Eric Alan Isaacson v. Meta Platforms, Inc., fka Facebook, Inc.
DueProcess Privacy ClassAction
May district courts approve payments from class-action settlement funds to reward and encourage litigants for service as representative plaintiffs?
QUESTIONS PRESENTED “Since the decisions in Trustees v. Greenough, 105 U.S. 527 (1882), and Central Railroad & Banking Co. v. Pettus, 113 U.S. 116 (1885), this Court has recognized consistently that a litigant or a lawyer who recovers a common fund for the benefit of persons other than himself or his client is entitled to a reasonable attorney’s fee from the fund as a whole,” Boeing Co. v.
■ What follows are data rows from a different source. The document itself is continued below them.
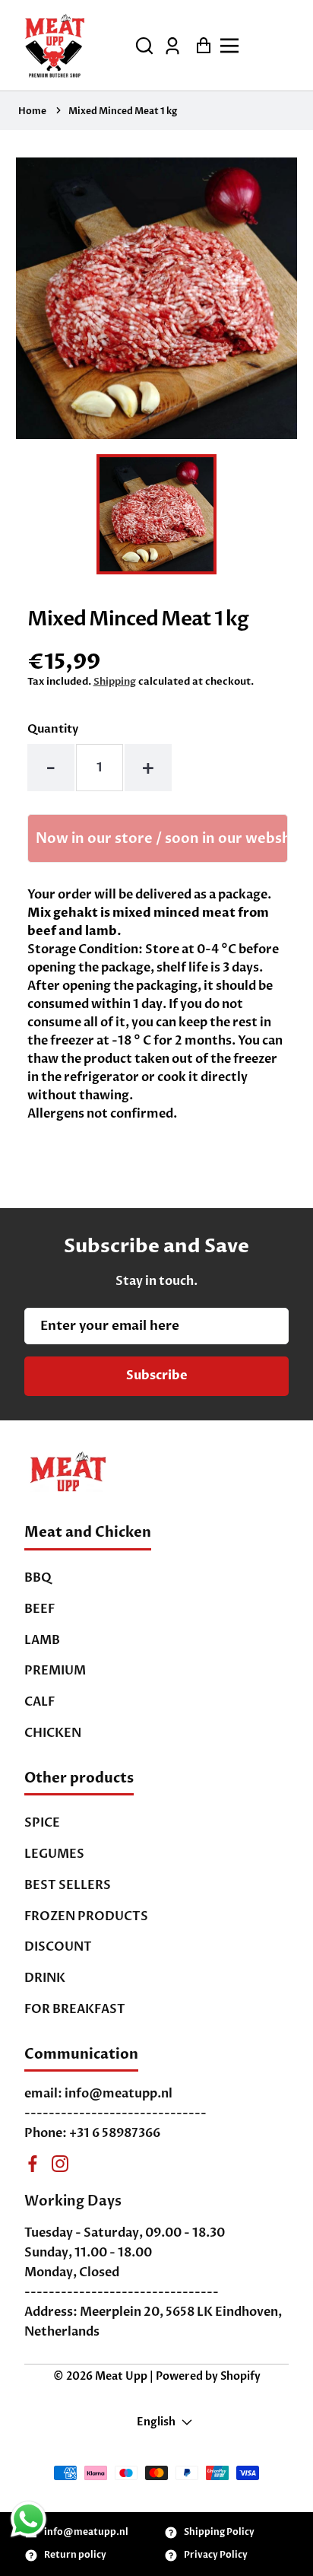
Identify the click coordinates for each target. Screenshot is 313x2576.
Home (32, 111)
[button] (144, 45)
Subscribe (157, 1375)
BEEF (39, 1609)
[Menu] (258, 46)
Van Gemert, 444 U.S. 472, 478 (1980), provided the fee award is “made with moderation.” Greenough, 105 U.S. at 536-37. But payments to representative plaintiffs for their own “personal services” in the case are “decidedly objectionable,” “illegally made,” id. at 53738, and “unsupported by reason or authority.” Pettus, 113 U.S. at 122. The Eleventh Circuit thus holds that “Supreme Court precedent prohibits incentive awards” to reward settling plaintiffs for serving as class representatives. Johnson v. NPAS Solutions, LLC, 975 F.3d 1244, 1255 (11th Cir.2020). The First, Second, Seventh, and Ninth Circuits reject that conclusion, holding that Greenough and Pettus no longer bind them. Ignoring Greenough’s mandate that fee awards be “made with moderation,” moreover, lower courts regularly approve of paying class-action lawyers several times the unenhanced lodestar that this Court holds is a presumptively reasonable attorney’s fee in fee-shifting cases. The questions presented are: 1. May district courts approve payments from class-action settlement funds to reward and encourage litigants for service as representative plaintiffs? 2. May district courts in common-fund cases pay class-action lawyers multiples of their lodestar, unconstrained by this Court’s precedents on reasonable attorney’s fees?